Reliable long-term data storage thanks to optimized microfilms
The long-term archiving of important economic and, above all, culturally and historically significant data is still preferably carried out using analog microfilms today. However, these can be damaged over time by biochemical changes and microbiological influences. Within a joint research project, the Fraunhofer Institute for Microstructure of Materials and Systems IMWS and FilmoTec GmbH Bitterfeld-Wolfen want to use a new technology to optimize the surface quality of the individual microfilm layers for prolonged durability. The aim is to establish significantly greater long-term stability and previously unattained photographic properties for microfilms.
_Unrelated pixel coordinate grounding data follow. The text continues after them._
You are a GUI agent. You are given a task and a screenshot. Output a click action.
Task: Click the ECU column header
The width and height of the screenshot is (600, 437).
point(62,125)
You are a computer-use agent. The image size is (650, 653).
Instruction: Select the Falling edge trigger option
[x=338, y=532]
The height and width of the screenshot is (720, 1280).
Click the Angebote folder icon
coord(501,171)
Digital storage media such as CDs, DVDs, and USB devices are still short-lived. Data stored on this type of carrier media may no longer be readable within just a few years due to the low durability of the media and constant rapid technological development, or must be converted to other data processing systems every three to five years at great expense and with high data losses. As a result of this, the long-term archiving of sensitive data still preferably takes place today using other media. Microfilms based on silver halide are used particularly often as a backup. These are rolls of film rolled up on a spool, which contain significantly scaled-down analog images of information such as texts, photos, and drawings. Microfilms have excellent long-term stability independently of technological developments and complicated property rights for servers and have a service life of several hundred years if they are stored under certain temperature and humidity conditions. They also support the storage of both analog and digital data and are completely forgery-proof.
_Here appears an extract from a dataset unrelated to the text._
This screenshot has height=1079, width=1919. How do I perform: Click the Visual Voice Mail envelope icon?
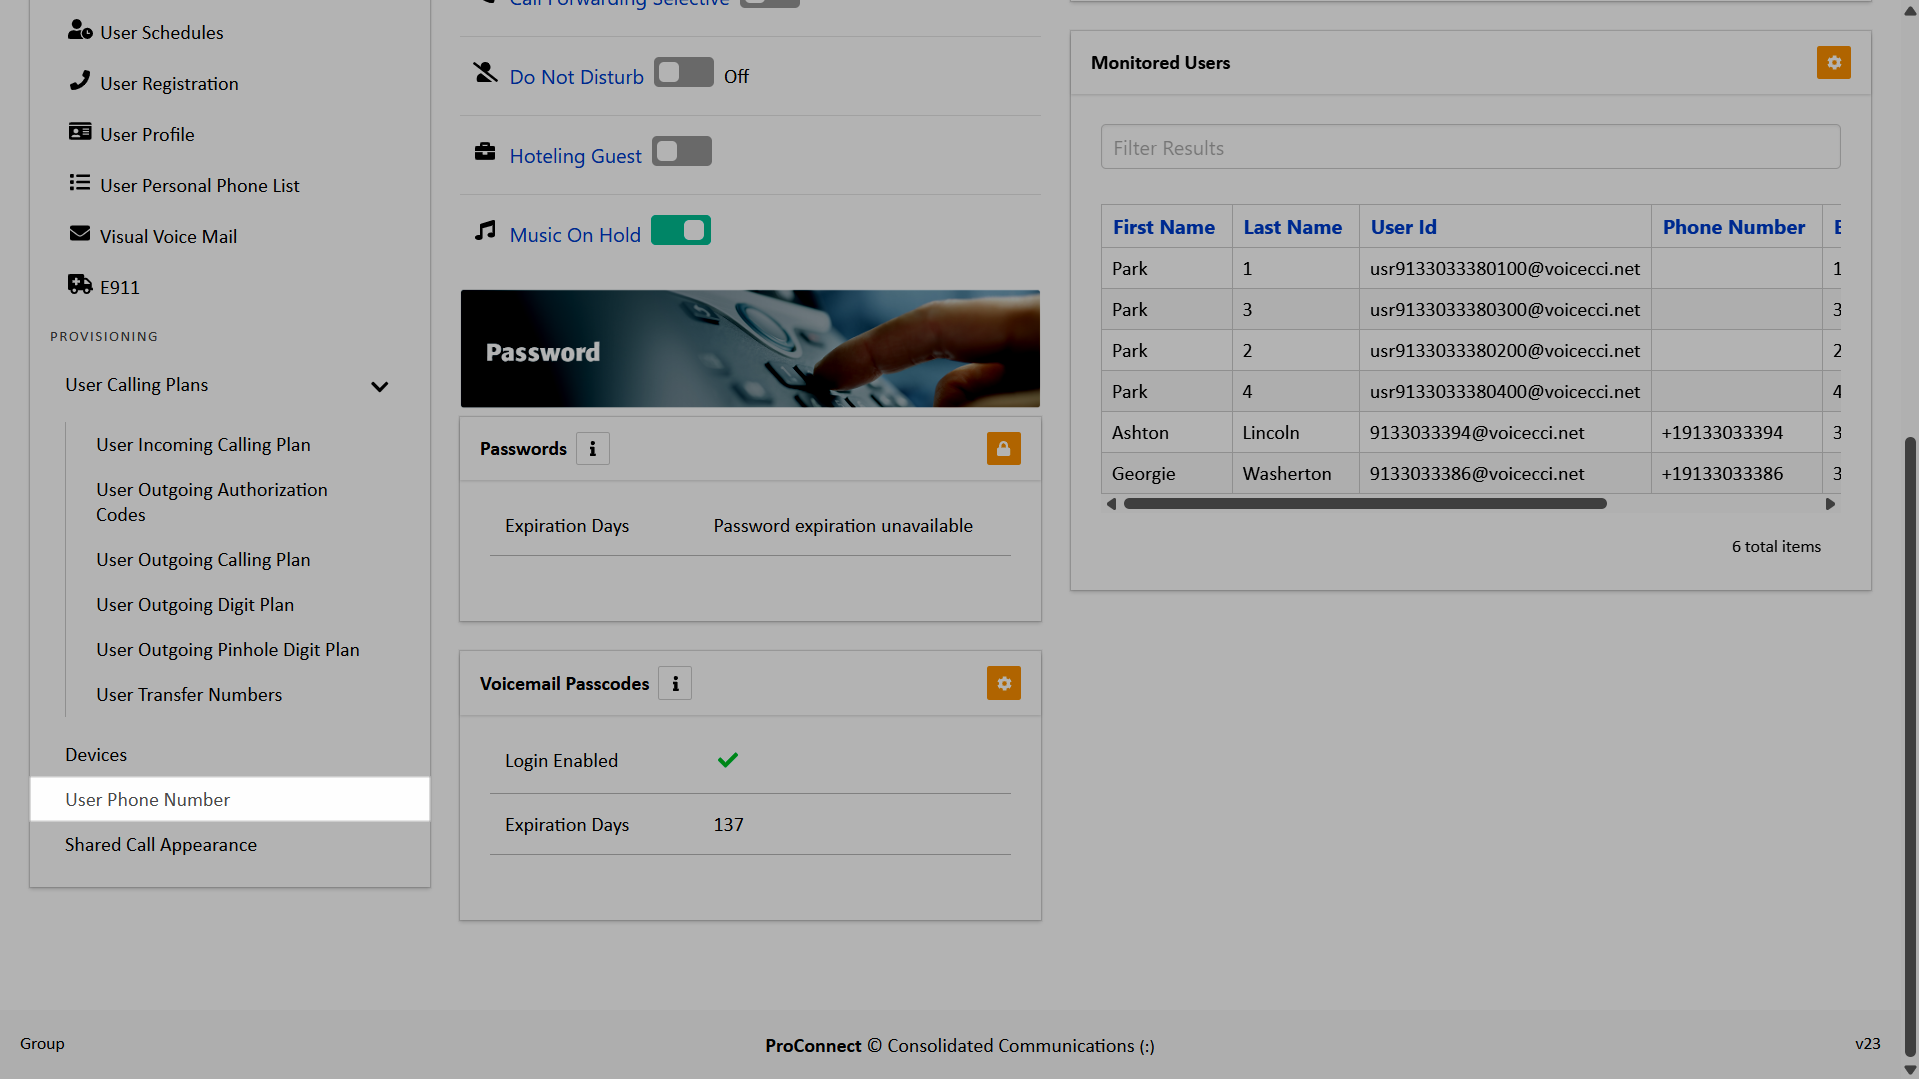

For successful long-term storage, the films must also be resistant to any possible mechanical, chemical and biochemical environmental influences. The films consist of a 100 μm thick transparent film base made from polyethylene terephthalate (PET) with a 10-15 μm emulsion layer containing several layers of silver halide. The emulsion layer is bordered at the top by a gelatin protective layer and can be enclosed at the bottom using an anti-halo layer. However, these different wafer-thin layers can also be susceptible to faults: they can become detached from each other or be damaged by microbiological changes. It is also possible for the individual layers to be affixed to each other, which can lead to the destruction of the films and thus to data loss if they are separated.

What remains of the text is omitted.